The task: Beginning with the opening line, restate the following material exactly, up through the line that contains "August 27, 2026 (195, 1557)".

___ Listed records

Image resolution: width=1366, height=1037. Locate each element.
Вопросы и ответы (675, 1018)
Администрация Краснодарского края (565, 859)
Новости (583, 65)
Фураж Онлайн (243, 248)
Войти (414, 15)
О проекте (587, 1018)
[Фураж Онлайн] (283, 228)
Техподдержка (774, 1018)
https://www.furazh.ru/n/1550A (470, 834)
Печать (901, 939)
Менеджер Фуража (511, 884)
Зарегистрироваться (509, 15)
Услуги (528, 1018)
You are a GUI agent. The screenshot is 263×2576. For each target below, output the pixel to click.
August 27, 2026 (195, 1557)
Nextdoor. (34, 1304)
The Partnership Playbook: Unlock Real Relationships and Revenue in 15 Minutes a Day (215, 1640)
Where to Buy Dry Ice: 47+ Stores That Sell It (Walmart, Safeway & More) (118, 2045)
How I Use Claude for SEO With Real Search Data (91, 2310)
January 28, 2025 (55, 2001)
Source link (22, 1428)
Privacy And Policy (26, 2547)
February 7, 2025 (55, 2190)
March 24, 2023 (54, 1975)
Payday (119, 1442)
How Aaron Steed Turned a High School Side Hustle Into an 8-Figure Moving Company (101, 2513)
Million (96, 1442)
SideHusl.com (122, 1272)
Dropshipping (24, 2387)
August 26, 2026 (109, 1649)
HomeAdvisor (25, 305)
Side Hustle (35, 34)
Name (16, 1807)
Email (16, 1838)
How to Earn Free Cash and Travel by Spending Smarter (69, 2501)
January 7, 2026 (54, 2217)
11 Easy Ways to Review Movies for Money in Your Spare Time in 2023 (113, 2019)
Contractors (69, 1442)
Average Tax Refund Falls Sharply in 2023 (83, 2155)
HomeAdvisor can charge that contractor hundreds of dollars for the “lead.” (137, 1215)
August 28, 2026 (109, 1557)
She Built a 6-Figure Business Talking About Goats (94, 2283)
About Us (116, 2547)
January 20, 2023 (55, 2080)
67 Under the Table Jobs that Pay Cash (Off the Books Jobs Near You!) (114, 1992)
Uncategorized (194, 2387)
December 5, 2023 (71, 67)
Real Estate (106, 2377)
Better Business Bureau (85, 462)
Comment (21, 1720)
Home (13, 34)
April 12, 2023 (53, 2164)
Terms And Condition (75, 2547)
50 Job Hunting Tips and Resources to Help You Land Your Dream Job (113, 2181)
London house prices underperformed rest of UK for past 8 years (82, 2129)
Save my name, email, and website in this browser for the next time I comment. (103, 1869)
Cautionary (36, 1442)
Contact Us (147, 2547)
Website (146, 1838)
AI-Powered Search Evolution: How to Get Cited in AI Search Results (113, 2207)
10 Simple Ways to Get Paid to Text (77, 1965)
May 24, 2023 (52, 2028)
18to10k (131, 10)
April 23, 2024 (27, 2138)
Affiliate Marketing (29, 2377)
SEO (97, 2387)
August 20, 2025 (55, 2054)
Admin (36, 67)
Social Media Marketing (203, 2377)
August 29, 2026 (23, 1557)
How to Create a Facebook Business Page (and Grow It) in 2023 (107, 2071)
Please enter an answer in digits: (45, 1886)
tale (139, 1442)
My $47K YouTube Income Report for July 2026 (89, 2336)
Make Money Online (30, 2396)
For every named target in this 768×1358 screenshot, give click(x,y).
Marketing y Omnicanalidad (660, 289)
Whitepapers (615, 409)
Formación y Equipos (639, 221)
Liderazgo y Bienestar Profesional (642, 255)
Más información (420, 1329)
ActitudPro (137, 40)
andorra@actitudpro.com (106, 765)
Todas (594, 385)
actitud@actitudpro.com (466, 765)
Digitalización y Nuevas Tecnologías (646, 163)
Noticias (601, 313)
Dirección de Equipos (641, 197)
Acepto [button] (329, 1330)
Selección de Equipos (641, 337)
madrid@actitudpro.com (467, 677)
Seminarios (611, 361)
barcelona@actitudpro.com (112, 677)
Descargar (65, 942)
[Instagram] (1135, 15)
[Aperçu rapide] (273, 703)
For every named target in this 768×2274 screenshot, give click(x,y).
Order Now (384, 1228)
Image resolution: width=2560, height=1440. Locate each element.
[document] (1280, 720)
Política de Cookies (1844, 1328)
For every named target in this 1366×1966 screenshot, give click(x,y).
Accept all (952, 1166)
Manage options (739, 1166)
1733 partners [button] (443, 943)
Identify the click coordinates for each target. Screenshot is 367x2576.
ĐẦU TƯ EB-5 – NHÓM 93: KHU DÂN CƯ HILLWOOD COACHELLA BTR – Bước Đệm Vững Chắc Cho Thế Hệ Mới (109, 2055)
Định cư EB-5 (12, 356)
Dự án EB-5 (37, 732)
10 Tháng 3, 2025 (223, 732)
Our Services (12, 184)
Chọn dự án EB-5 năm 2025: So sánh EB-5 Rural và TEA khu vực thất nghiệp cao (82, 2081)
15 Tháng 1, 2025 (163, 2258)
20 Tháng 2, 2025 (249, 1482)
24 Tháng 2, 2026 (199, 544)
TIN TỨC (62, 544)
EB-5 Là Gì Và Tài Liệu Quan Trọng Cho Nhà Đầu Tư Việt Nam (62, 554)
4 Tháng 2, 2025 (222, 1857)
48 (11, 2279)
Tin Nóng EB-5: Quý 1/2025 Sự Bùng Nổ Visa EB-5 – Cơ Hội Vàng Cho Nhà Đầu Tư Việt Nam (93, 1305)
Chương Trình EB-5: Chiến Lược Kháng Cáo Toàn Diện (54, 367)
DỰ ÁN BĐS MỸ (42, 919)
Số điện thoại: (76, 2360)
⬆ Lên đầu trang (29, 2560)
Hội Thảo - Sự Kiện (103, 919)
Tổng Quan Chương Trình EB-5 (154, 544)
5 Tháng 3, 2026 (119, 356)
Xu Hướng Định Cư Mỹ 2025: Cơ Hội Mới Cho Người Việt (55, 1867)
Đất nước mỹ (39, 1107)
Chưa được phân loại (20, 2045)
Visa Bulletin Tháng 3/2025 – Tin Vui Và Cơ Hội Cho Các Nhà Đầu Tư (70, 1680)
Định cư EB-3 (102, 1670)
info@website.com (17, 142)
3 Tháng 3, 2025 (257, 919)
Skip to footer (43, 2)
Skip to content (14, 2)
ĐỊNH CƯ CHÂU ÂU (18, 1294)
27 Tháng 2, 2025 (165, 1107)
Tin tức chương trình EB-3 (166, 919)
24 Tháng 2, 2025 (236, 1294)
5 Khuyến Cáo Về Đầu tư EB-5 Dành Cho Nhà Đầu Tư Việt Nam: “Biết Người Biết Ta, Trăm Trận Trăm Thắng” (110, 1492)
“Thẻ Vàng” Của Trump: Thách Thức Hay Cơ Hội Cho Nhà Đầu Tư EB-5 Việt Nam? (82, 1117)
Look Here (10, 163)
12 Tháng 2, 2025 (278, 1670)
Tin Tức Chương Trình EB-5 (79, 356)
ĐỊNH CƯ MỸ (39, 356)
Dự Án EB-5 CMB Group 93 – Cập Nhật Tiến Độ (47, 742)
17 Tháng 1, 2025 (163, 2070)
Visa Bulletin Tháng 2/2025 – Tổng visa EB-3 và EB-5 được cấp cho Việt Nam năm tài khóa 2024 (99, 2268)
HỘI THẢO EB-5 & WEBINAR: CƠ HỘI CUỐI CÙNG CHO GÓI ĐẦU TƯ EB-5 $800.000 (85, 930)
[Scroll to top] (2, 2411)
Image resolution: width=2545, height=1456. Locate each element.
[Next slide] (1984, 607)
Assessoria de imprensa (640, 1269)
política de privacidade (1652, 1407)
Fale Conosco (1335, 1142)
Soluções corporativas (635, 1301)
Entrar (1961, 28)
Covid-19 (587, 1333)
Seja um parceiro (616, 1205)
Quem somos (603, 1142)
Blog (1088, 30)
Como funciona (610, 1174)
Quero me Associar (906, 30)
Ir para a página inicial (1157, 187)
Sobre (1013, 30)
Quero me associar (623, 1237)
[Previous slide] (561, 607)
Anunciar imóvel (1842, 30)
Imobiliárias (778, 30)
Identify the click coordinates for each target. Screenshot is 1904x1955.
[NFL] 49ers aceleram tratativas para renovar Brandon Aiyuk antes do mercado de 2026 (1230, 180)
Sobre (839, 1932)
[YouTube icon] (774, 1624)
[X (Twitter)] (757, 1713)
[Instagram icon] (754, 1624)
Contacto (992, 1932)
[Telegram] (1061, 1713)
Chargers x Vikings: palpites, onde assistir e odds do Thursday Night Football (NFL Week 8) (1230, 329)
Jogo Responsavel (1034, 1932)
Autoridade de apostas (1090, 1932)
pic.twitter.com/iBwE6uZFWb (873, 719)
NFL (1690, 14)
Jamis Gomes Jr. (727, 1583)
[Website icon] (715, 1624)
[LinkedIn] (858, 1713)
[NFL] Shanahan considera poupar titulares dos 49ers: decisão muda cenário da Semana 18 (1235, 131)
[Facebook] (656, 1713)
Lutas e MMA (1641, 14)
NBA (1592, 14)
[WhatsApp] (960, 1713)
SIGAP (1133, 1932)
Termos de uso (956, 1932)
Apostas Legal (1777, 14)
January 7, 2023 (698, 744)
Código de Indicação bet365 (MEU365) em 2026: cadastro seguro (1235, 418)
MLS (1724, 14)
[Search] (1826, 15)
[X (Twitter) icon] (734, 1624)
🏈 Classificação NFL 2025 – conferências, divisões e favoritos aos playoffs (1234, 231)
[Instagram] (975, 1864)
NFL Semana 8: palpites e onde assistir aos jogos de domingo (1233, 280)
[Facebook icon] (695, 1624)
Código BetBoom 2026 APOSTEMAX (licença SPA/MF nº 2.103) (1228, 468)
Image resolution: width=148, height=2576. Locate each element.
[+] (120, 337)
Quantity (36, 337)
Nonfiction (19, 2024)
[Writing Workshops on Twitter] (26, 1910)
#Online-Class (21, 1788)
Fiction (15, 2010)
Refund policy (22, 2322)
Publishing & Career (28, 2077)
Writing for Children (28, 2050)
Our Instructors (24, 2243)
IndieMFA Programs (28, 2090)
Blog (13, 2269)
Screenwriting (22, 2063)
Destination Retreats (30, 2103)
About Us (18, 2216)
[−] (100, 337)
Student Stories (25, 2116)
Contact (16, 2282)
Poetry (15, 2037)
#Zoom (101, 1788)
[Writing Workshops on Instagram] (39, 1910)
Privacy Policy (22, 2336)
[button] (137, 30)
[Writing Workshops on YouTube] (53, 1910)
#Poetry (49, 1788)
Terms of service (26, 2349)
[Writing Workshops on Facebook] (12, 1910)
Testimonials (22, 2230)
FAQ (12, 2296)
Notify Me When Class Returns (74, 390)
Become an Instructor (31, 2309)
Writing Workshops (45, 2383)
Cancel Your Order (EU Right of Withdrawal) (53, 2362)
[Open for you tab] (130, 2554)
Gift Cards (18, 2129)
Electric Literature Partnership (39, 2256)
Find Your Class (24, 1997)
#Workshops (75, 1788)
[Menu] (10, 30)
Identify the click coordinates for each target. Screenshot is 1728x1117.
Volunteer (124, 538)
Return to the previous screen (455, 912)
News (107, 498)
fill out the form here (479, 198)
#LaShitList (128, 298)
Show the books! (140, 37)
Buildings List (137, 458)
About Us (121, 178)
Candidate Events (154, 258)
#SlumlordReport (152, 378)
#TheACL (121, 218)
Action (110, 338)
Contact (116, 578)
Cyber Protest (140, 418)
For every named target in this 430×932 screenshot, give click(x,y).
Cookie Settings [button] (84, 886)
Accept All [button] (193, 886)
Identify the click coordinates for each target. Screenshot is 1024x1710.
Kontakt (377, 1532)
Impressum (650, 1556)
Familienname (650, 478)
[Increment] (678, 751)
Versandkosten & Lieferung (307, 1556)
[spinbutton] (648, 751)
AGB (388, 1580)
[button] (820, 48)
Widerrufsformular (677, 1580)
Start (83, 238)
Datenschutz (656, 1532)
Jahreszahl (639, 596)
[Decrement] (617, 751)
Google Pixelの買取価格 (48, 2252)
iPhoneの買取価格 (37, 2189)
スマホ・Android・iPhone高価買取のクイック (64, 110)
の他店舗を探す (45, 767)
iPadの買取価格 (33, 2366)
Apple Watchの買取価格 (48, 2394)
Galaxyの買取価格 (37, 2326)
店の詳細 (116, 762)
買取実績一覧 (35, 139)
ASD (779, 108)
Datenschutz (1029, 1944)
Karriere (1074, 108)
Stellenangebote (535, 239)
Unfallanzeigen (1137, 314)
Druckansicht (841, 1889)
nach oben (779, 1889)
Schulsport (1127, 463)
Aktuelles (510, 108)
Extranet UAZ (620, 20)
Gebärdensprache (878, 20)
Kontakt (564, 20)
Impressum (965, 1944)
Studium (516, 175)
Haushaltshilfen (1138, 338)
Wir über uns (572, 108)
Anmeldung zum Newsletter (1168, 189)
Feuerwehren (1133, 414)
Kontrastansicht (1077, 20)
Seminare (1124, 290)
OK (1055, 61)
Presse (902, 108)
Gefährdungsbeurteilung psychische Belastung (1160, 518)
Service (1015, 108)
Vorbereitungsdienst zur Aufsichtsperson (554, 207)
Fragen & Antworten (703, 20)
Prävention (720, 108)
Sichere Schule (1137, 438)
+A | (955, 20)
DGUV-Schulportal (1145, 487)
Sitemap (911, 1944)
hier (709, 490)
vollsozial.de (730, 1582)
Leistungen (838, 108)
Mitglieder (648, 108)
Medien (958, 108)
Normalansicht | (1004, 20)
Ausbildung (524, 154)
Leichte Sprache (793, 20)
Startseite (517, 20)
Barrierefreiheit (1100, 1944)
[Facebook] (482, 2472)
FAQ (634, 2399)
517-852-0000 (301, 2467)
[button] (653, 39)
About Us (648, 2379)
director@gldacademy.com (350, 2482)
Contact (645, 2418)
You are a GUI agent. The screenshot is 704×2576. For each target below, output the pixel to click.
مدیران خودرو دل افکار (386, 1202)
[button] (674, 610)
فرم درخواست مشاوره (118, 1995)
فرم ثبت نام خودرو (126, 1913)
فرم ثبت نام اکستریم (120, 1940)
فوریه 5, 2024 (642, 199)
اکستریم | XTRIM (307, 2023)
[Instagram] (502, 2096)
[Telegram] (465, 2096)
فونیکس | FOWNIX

______

Answer section:
Image resolution: width=1366, height=1037. Locate each element.
Вопросы и ответы (675, 1018)
Администрация Краснодарского края (565, 859)
Новости (583, 65)
Фураж Онлайн (243, 248)
Войти (414, 15)
О проекте (587, 1018)
[Фураж Онлайн] (283, 228)
Техподдержка (774, 1018)
https://www.furazh.ru/n/1550A (470, 834)
Печать (901, 939)
Менеджер Фуража (511, 884)
Зарегистрироваться (509, 15)
Услуги (528, 1018)
You are a GUI agent. The screenshot is 263×2576. For each target below, output the pixel to click.
August 27, 2026 (195, 1557)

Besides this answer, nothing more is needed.